CHAPTER

SEVENTY-ONE

De Payns sat in the departure lounge of Haifa’s airport, keeping his distance from Danny, who sat in another row of seats. Jéjé and Templar had caught buses to Tel Aviv and were flying from there. It was part of the Company’s security protocols that, having operated in-country as a team, the OTs travelled back to Paris separately, playing out their individual legends.

He’d slept very little. He was exhausted and confused. It was only right to let the Israelis deal with a threat in their own territory, as the French would always insist on doing in France, and being pulled away from the conclusion of his work was the nature of the job. But he liked it to be done right and he preferred to be there at the finish.
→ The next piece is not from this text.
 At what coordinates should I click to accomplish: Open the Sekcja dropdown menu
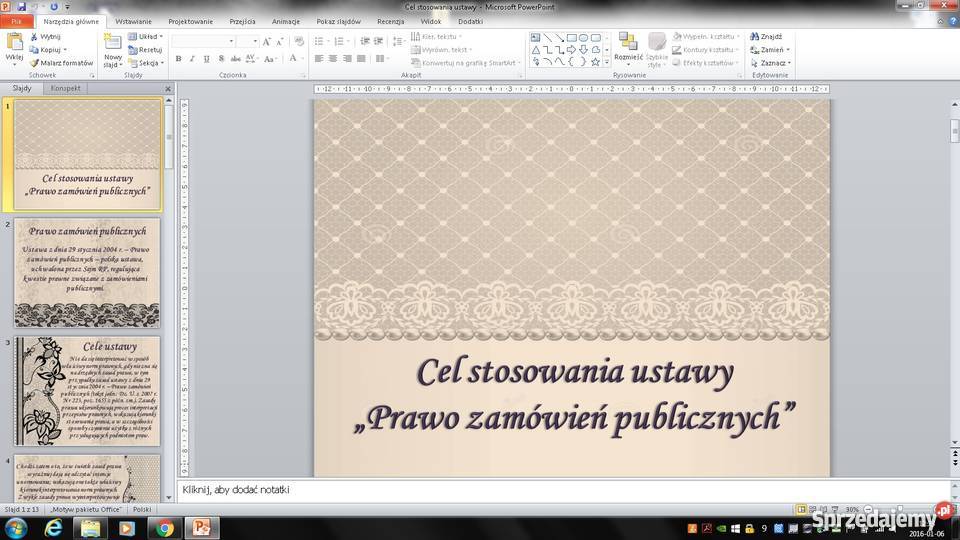pyautogui.click(x=146, y=62)
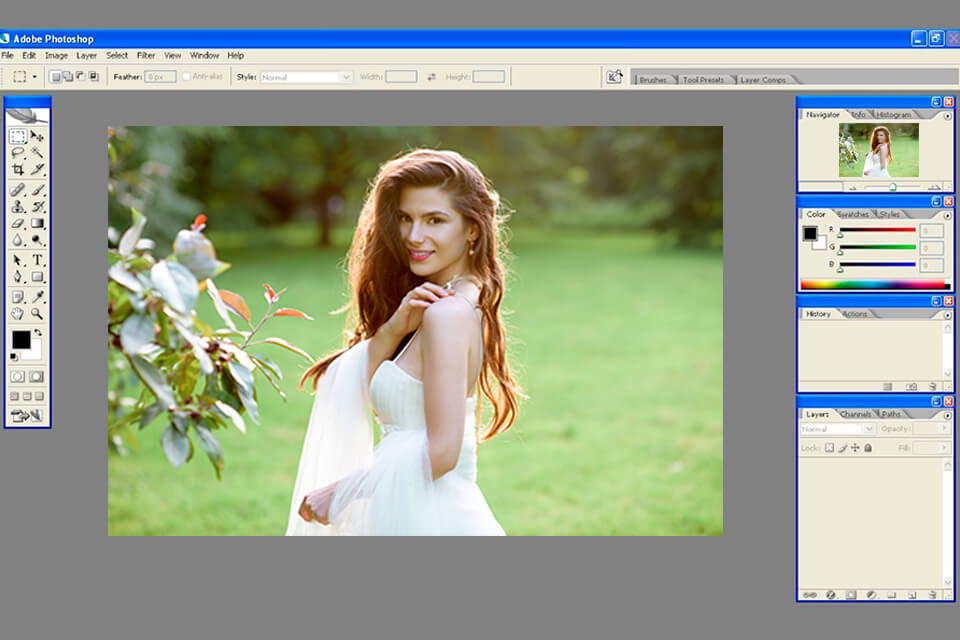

As he waited for the 2 p.m. flight he noticed the airport had three news services on different television screens. Al Jazeera carried a story about tomorrow’s commissioning of the first gas from the Pontus rig and the Pantheon gas field. There were sweeping helicopter shots of the massive gas-processing ship, the IceMAX, standing off from the gas rig: the journalist explained that the ship would take off gas and ship it to Egypt, but one day that gas could be piped directly into Europe via Greece and Italy. De Payns drank coffee and winced, fearing that at any moment a Javelin rocket would shimmy through the air like a sliver of death and turn Pontus into a fireball. It made him nervous, even though he knew the threat was extinguished—for now.

The BBC screen carried a short piece about a section of Haifa losing power and residents complaining that their cars and computers no longer worked. He couldn’t hear the sound, so he followed the English subtitles: the power company was calling it an ‘anomaly’ and the government had ‘no comment’ about the rumour that an EMP had been set off. The BBC interviewed a person who claimed that the oil and gas operators in the port area had not been affected because oil and gas operators in Israel protected their critical ITC infrastructure with Faraday cages, a claim the government person called a ‘conspiracy theory’.

De Payns needed a drink. He went to the bar and ordered a beer, and while paying he saw another TV behind the bar. CNN was playing a news segment with a ‘Breaking’ chyron across the bottom of the screen. A ship named Golden Lady—from Muscat, sailing for Port Said—had sunk in the Gulf of Aden as it tried to pass into the Red Sea. The report said French frigates had secured the area and were hunting for survivors. The TV footage showed what looked like dive boats and frogmen between the two warships. A local man was talking to a reporter, and CNN had provided a voice-over translation: ‘The French navy opened fire on the ship—we could see it from the beach where we were fishing—they sailed up to the freighter and sank it.’ The French navy had issued a statement explaining that the frigates were conducting humanitarian operations in the wake of the maritime tragedy and disinformation about French aggression was emanating from terror cells in Yemen.

De Payns raised his beer and grinned. Wagner Group had just lost one hundred and twenty Javelins, which would be better recovered by French naval divers than left in the hands of Hezbollah’s Homs militia. He also reflected on the fact that a bunch of sailors had lost their lives in the process.

He looked out the window as he sipped his cold beer. He thought about Romy and the boys, his marriage and his own mental condition. Then he shoved the thoughts aside and concentrated on coming back from the moon and getting his final mile totally correct. He went to take another sip and realised he’d been holding his breath.